▶ _Questions on the material_:
**1.** Answer these questions using the extract provided.
(a) What did the airport manager ask the state people to prepare for his commission?
(b) By 1835, where was the heath hen the only place found?
(c) On the wooded parcel, what did the land now belong to above and below?
**2.** Resume the extract provided at the point where it stops, picking up from the heath hen's final sighting.

▶ _Extract provided_:
● ● ● ● ● ● ●

Then he tried to find a few butterflies on his own. I think he was amazed that the contents of an arcane and partly Latinized bureaucratic document had come to life. It raised a cautious hope that the airport manager might consider arguing for the butterfly’s landing rights.
He was less impressed by the plants. At best, they were landscape. At worst, they fueled wildfires, obscured landing lights, and cracked runways. But he concluded the visit by asking the state people to prepare a slick document full of attractive pictures and dire predictions that he could present to his commission. It was, after all, a hard concept to sell.
© Richard LeBlond
Inadmissible Evidence
by Richard LeBlond
From Canary Summer 2022
The wooded parcel on the Upper Cape had been purchased by a developer. But a group of residents wanted to keep the land in its present wooded state. To do this they needed weapons in addition to the arguments about the pace of development and the need for open space and aquifer protection. It would be helpful if the parcel itself were special, containing something of significance to hurl at regulatory bodies, something that would forge an alliance with an agency interested in significant things.
The parcel had been pastureland from the 19th century into the early years of the 20th, when the farm was abandoned. The land had lain idle since, at least in terms of human use. Like most abandoned land on Cape Cod, the pasture was eventually claimed first by the pines and scrub oak, and later by the taller oaks. Several large pines remained on the parcel, but the land now belonged to the oaks above and the huckleberry below. It was, by today’s standards of significance, an insignificant habitat, and would fall flat at the feet of the regulatory body.
The pasture it used to be could well have been significant. Pastureland is grassland, and grasslands on Cape Cod often are reservoirs of the very rare, like the now-lost heath hen. A member of the grouse family, the heath hen once ranged from southern New Hampshire to Virginia. It was so over-hunted that by 1835 it was only found on Martha’s Vineyard. There it depended on grassy sandplain habitat kept open by naturally occurring fires, which prevented succession to forest. From the cover of low pitch pines and scrub oak, both fire-adapted trees, the hen foraged in the adjacent pastures and heaths. The bird was last seen in 1932.

● ● ● ● ● ● ●

▶ _Given data_:
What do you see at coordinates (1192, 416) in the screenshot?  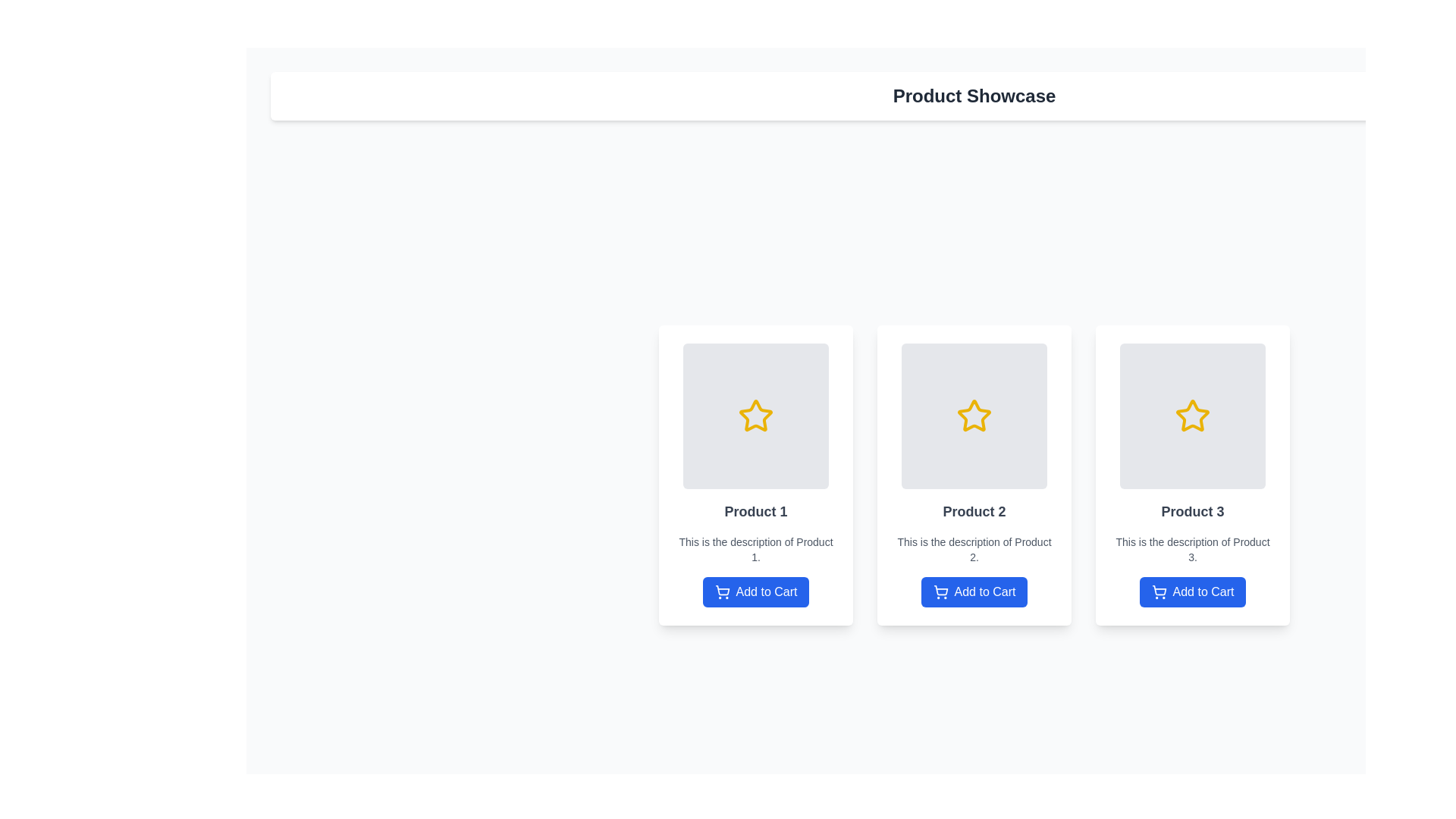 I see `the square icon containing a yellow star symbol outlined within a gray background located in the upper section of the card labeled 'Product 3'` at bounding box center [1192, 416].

● ● ● ● ● ● ●

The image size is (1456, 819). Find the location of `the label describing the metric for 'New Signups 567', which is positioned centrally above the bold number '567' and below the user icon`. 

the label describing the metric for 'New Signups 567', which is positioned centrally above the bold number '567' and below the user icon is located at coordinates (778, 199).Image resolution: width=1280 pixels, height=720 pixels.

● ● ● ● ● ● ●

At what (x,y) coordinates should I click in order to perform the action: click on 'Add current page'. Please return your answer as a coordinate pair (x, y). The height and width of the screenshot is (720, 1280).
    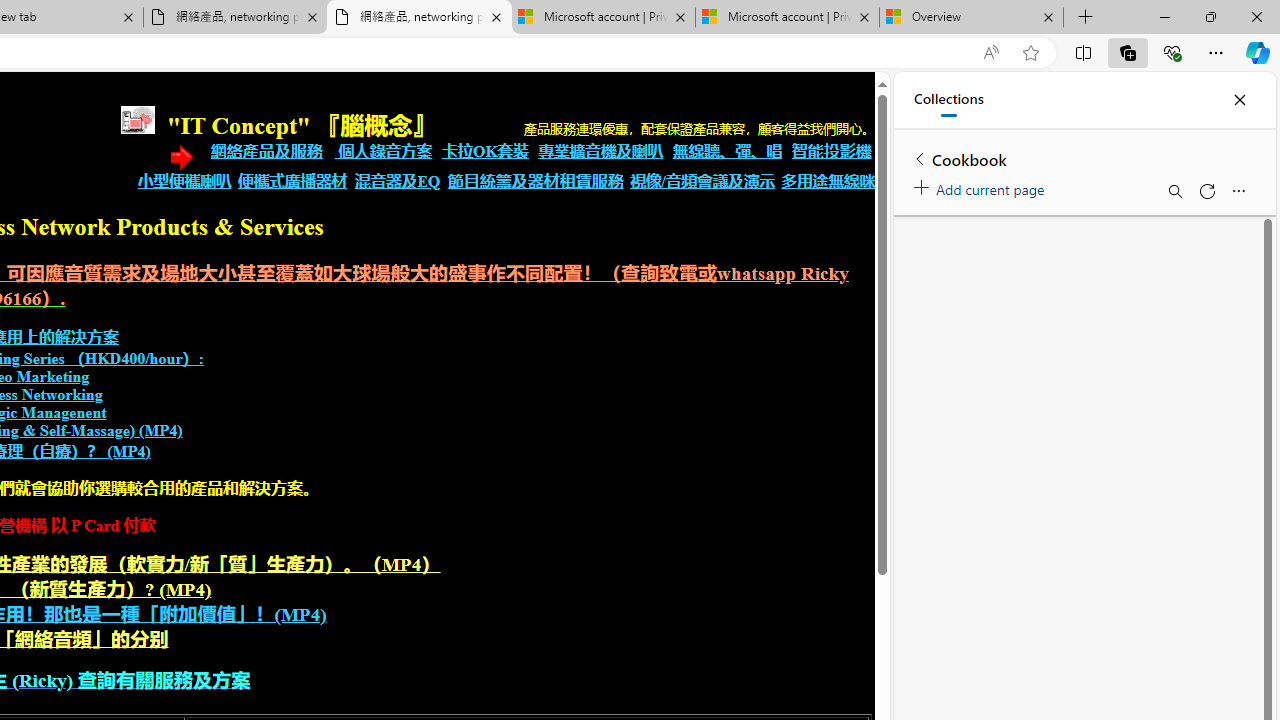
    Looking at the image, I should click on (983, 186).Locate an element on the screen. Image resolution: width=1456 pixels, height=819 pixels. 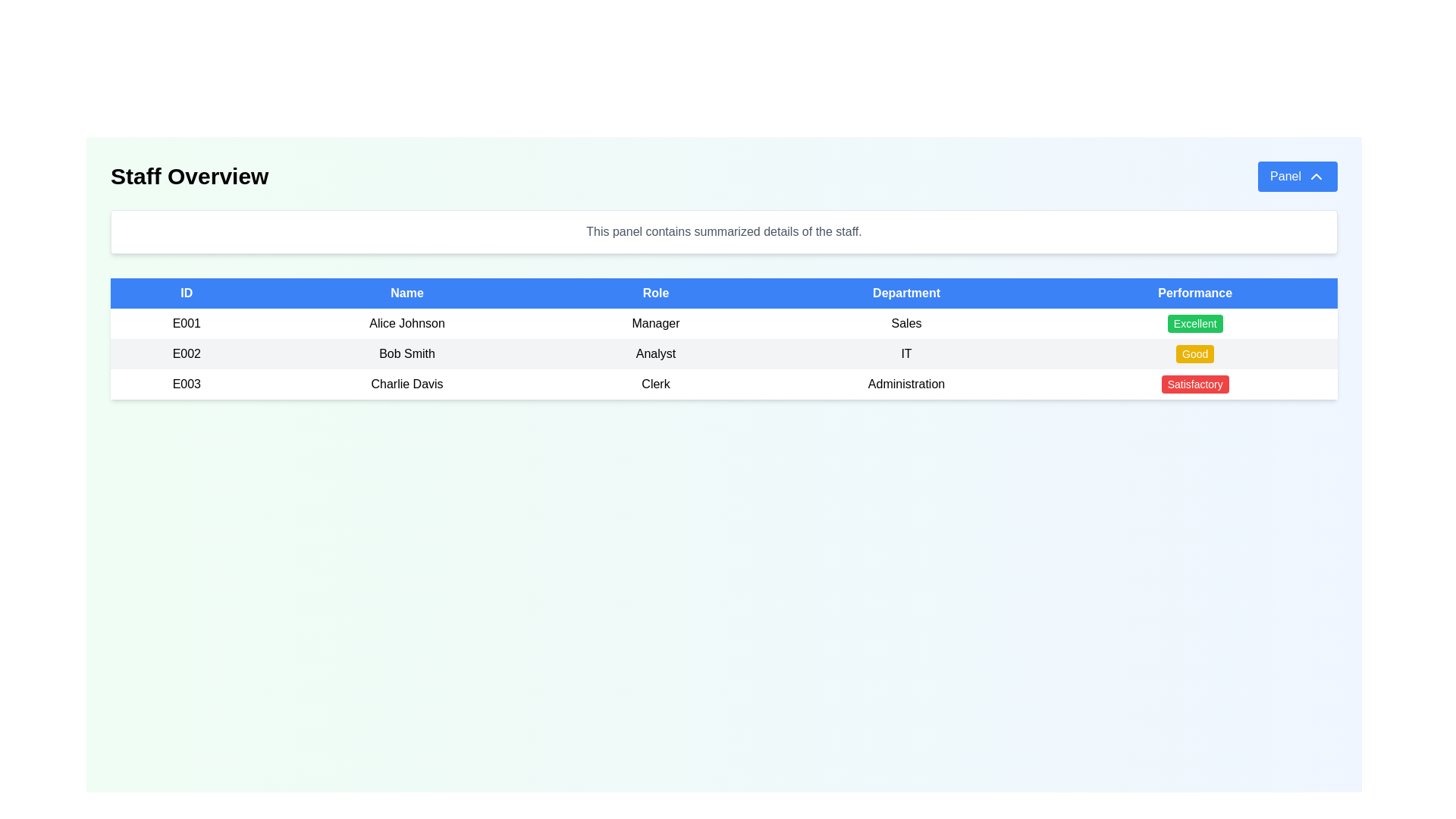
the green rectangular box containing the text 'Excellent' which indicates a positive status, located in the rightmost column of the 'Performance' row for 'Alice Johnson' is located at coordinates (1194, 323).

● ● ● ● ● ● ●

▶ _Responses by item number_:
**1.**
(a) A slick document full of attractive pictures and dire predictions.
(b) On Martha's Vineyard.
(c) The oaks above and the huckleberry below.

**2.**
No sandplain rarity will find a home in our insignificant woodland parcel. The pasture is long gone, and any lingering scrub oak openings have been closed by the white and black oak canopy.
This does not mean the woodland has run out of possibilities. Tucked away in its hollows, where the soil is moist, dark, and rich, are pockets of young beech, hickory, and holly. Eventually, these trees could dominate this woodland along with the oaks, and a new order of groundcover – including orchids, ferns, and clubmosses – would replace the monotonous huckleberry. This community also has its share of rarities and is itself a significant habitat. All our woodland parcel needs to produce it is time.
But time isn’t on this woodland’s side. The fate of this land won’t be decided by its history or its potential natural riches, but by today’s economics. Because we value this woodland for its commercial potential and not as an evolving forest, we not only ignore its possibilities; we lose them. It isn’t just the trees that are replaced but also the soil and its seed bank.
Unlike the forest’s recovery from the pasture phase, it will not return from residential and commercial development. These are the final uses.